01 August 2024

Are overfitted models useful?

I think about foundation models a fair amount these days: how to build them, how to test them, and how to use them. Recently, I’ve been pondering the following thought experiment that highlights how differently we may need to think about foundation models in biological research compared to applications in tech. I don’t have a right or wrong answer to this thought experiment, but I believe it is valuable to consider.

Assume everything is done using best practices except where otherwise specified.

Imagine we trained a powerful model (model A) on a set of training data using an auxiliary task—one designed to help the model learn about variation in our datasets. After training, model A is evaluated on a test dataset and is found to be significantly overfitted—its performance on the training dataset is much better than on the test dataset. For most applications, this would be a death sentence for our model, correct? In fact, we would probably train a model B that is not overfitted.

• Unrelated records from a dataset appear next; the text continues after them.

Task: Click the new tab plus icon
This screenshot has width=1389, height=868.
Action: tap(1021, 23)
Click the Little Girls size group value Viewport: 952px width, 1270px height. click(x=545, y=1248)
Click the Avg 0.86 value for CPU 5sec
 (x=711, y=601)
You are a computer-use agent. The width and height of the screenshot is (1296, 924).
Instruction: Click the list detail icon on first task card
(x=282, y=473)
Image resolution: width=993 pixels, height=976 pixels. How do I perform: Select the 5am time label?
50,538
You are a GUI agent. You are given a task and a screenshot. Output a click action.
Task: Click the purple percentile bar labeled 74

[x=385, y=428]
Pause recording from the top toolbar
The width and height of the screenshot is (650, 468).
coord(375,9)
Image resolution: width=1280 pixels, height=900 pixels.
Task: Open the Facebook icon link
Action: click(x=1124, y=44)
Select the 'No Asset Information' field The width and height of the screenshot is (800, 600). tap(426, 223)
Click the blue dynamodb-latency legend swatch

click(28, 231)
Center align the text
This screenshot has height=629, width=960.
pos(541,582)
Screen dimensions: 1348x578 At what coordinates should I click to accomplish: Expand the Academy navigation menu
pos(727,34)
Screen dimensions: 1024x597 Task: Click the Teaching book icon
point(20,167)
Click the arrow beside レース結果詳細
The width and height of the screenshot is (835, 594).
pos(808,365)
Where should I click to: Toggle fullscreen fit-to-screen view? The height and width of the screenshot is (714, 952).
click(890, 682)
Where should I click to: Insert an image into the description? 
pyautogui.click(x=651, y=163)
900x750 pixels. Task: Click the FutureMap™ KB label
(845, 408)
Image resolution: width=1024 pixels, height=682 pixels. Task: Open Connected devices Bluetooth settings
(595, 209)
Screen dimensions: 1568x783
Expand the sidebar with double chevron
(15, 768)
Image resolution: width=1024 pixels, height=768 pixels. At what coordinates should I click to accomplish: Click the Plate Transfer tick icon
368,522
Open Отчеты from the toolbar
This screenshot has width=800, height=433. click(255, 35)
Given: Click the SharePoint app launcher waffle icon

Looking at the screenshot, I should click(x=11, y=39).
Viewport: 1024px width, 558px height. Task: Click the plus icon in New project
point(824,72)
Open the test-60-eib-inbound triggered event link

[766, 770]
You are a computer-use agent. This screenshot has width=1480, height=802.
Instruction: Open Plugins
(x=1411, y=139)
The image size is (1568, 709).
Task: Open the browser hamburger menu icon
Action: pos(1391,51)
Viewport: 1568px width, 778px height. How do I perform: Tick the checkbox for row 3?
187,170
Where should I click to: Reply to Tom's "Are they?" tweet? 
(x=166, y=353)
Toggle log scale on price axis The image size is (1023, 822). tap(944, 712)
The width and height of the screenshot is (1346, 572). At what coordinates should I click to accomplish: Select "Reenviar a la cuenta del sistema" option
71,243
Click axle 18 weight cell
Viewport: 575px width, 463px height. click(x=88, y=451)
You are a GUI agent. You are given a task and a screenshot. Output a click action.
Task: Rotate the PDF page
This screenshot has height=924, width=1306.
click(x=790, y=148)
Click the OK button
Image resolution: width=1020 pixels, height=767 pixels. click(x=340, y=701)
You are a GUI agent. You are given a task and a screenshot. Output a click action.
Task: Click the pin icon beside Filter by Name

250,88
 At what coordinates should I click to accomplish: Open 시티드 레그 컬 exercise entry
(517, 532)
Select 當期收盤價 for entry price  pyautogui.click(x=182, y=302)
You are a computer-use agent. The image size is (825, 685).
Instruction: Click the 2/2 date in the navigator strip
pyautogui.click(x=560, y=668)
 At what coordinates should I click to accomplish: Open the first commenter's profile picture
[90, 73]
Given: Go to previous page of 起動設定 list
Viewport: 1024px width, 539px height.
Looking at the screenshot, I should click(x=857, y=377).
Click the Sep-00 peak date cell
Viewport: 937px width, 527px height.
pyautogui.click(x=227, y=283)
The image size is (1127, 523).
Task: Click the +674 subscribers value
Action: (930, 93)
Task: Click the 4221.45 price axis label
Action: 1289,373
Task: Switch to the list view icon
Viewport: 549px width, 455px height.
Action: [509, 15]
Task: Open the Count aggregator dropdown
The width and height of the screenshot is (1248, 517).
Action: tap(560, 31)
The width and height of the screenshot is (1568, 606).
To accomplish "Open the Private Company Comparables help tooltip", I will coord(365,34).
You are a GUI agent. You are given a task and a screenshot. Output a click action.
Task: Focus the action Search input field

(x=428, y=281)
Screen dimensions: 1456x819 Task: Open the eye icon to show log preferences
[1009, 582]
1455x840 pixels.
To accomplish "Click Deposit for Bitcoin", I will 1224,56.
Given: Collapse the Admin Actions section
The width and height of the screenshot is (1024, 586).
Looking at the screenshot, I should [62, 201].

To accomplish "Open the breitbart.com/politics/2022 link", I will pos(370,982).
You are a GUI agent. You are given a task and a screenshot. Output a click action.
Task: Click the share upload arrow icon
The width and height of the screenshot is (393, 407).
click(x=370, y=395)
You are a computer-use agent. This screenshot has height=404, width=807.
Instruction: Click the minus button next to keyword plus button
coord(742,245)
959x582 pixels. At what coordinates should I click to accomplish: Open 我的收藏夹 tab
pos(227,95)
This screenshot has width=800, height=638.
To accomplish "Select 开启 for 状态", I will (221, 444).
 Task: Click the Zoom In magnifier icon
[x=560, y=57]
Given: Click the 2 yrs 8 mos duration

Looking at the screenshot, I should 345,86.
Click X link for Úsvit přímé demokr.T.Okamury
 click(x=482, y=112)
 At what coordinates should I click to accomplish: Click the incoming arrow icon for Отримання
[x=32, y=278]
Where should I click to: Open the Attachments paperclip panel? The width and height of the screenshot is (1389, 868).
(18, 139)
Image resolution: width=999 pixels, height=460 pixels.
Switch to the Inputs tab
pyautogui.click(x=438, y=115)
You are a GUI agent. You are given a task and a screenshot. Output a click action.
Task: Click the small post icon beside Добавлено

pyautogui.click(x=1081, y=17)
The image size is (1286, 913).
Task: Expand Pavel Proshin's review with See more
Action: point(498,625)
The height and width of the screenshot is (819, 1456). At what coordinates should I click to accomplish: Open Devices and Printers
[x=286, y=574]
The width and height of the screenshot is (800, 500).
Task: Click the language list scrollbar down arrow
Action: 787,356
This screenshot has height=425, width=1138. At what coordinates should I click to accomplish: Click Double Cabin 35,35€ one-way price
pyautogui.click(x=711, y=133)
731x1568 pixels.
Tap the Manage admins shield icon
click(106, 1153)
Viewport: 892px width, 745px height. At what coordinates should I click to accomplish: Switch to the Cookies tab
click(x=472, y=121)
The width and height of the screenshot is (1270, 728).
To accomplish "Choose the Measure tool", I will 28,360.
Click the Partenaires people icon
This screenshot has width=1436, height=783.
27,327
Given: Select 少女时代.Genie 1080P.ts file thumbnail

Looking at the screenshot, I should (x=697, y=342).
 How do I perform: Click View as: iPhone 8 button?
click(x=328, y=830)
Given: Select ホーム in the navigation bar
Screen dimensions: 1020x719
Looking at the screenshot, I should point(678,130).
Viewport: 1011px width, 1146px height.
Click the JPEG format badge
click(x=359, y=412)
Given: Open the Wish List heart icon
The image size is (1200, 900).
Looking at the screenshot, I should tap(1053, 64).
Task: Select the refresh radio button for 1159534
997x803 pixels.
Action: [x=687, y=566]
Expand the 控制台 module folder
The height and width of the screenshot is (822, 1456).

Now, let’s imagine that a researcher uses the embedding of this overfitted model A to study the biological properties of another dataset or experiment. Furthermore, imagine that clustering on this embedding suggests biological hypotheses of great interest in this dataset. These clusters are not visible using any other models (such as model B); they are uniquely present in this embedding and could therefore be artifacts of the overfitting. However, upon experimentally testing these hypotheses in the lab, the team is pleasantly surprised to discover new biology that aligns with the predictions made with model A’s embedding. This process is repeated multiple times, and each time the embedding of model A (which was overfitted on the auxiliary task) is found to reliably identify new biological signals, whereas model B (which was not overfitted) does not lead to new hypotheses.

Which model should we use as a foundation model for biological discovery? Which model is more useful for task prediction? And lastly, is model B over-specialized to the training task at the cost of understanding biological data? How likely is it that this scenario may actually play out?